Some of the major changes are outlined below with an emphasis on sections commonly used by property practitioners. The annotations have been updated to accommodate the new Act.
Orders for sale of co-owned property
The Act provides a simpler statutory framework for sale or division of co-owned property which is modelled on Part IV of the Property Law Act 1958 (Vic). The main changes are:
- The court may order a sale or physical division of land without appointing a statutory trustee to conduct the sale.

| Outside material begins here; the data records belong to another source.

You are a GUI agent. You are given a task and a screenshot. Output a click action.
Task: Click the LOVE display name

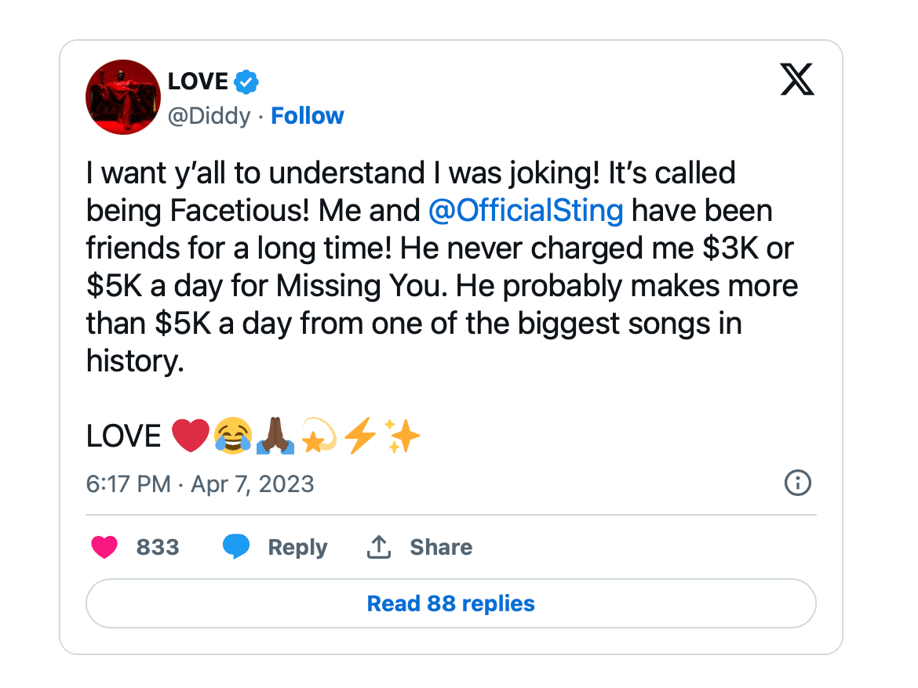click(198, 81)
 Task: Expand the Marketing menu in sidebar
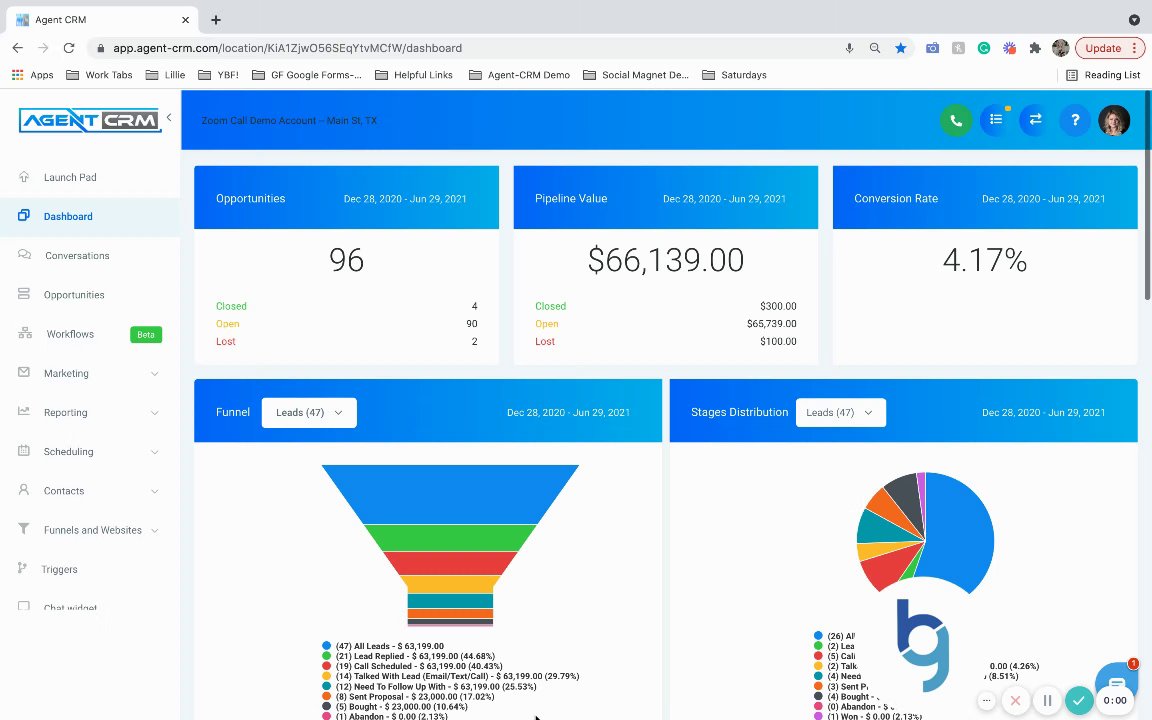[90, 373]
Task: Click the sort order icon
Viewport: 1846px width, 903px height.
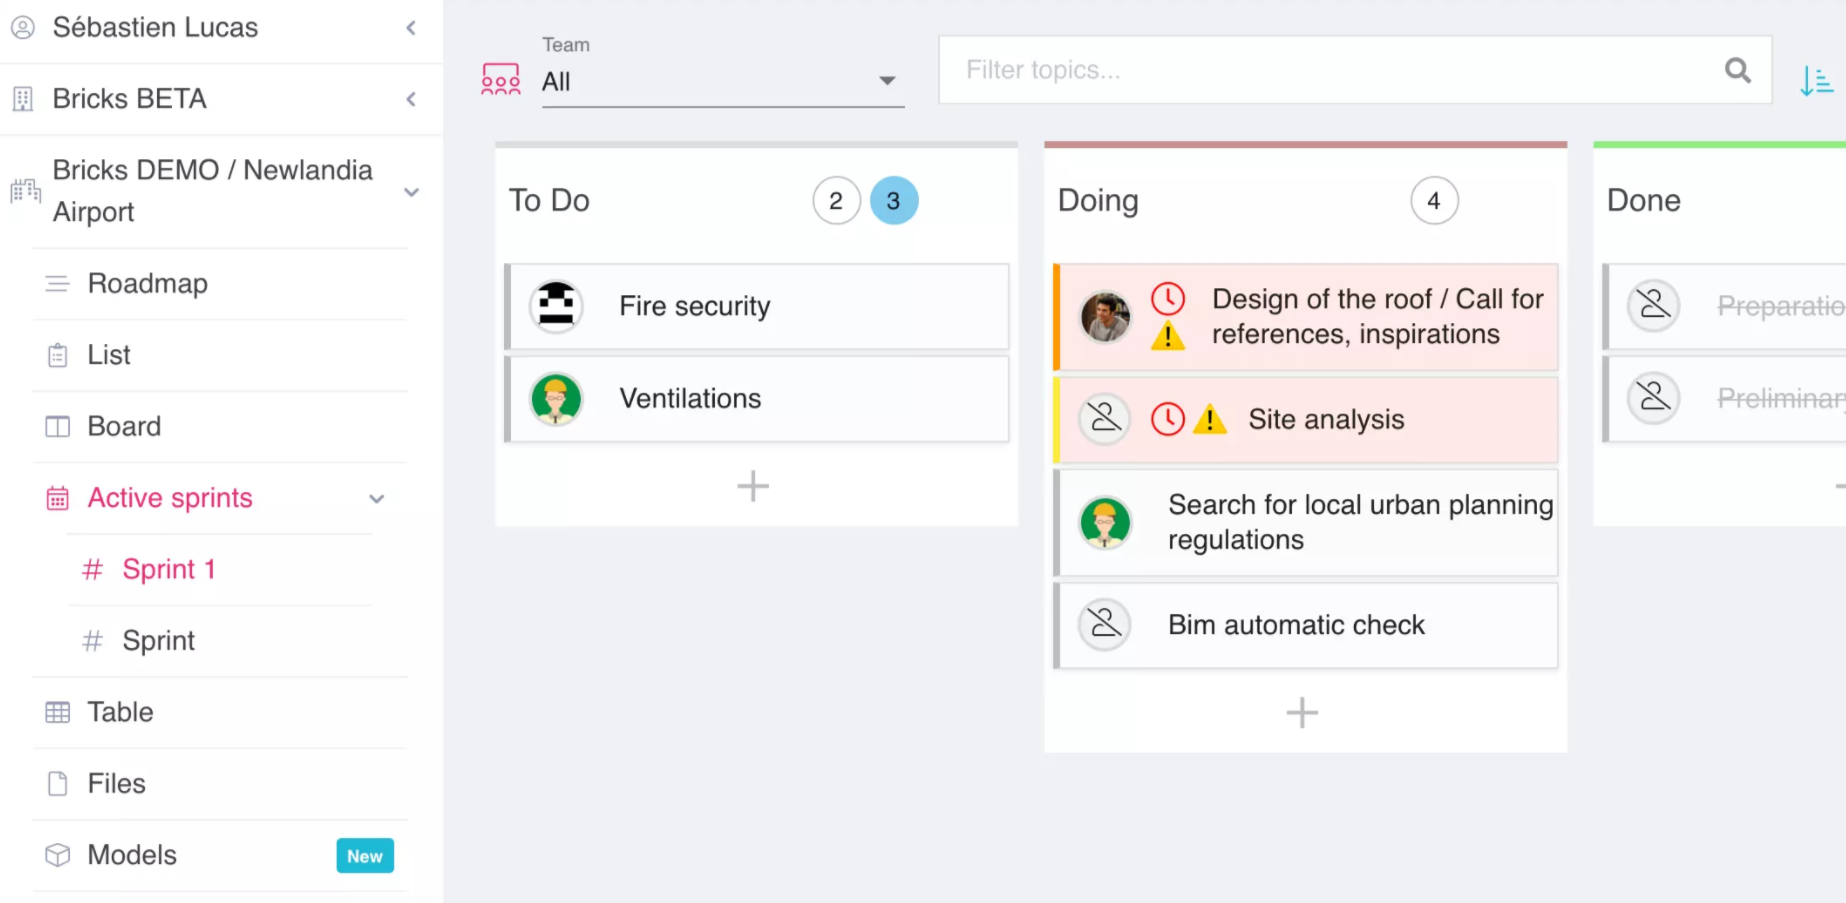Action: 1817,81
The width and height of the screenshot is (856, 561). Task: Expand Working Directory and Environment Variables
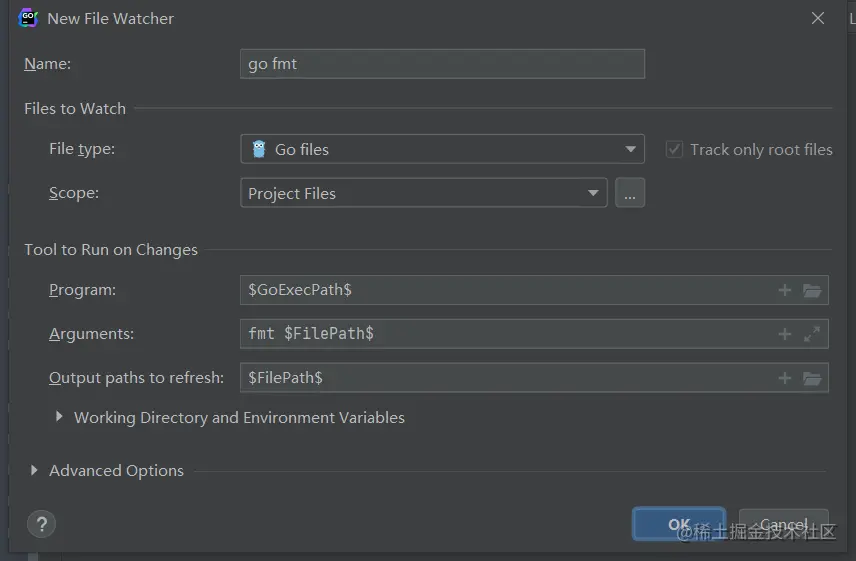click(59, 417)
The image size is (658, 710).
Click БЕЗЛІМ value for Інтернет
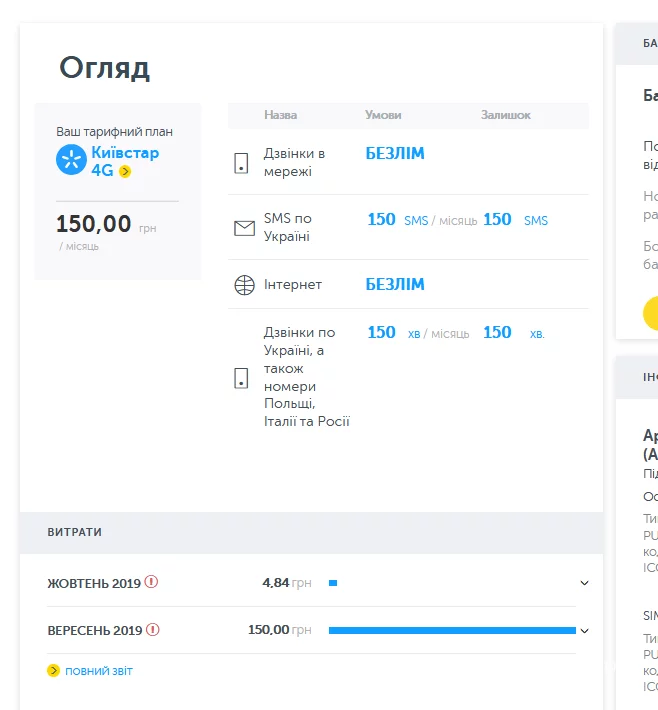click(394, 285)
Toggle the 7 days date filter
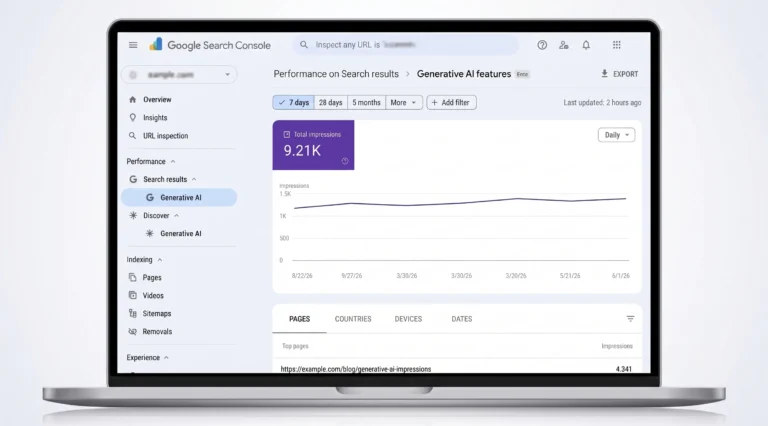Viewport: 768px width, 426px height. click(x=293, y=102)
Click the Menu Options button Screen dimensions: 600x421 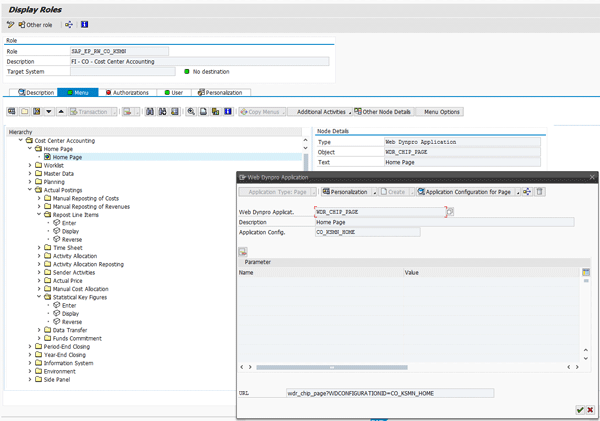pyautogui.click(x=441, y=112)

A trustee may still be appointed if the court thinks this is necessary or desirable (s 37).
- The court has a wide power to make any order that the case requires to ensure a just and fair sale or division of property (s 34).
- To obtain an order for division of the property (rather than sale) it must be established that division is more just and fair than an order for sale.
- In addition to the existing power to order an accounting between the co-owners, the court now has wider powers to make orders for compensation or reimbursement: ss 40-42.
Deeds
- Electronic form and signing permitted
- Limitation period reduced to 6 years from 12 years
Current provisions validating electronic deeds will remain largely unchanged and apply to deeds signed by individuals, corporations, partnerships, statutory corporations, unincorporated associations and the State. These provisions do not affect the signing of instruments under the Land Title Act 1994. However, the limitation period of 12 years for suing on a deed will be reduced to 6 years by an amendment to the Limitation of Actions Act 1974.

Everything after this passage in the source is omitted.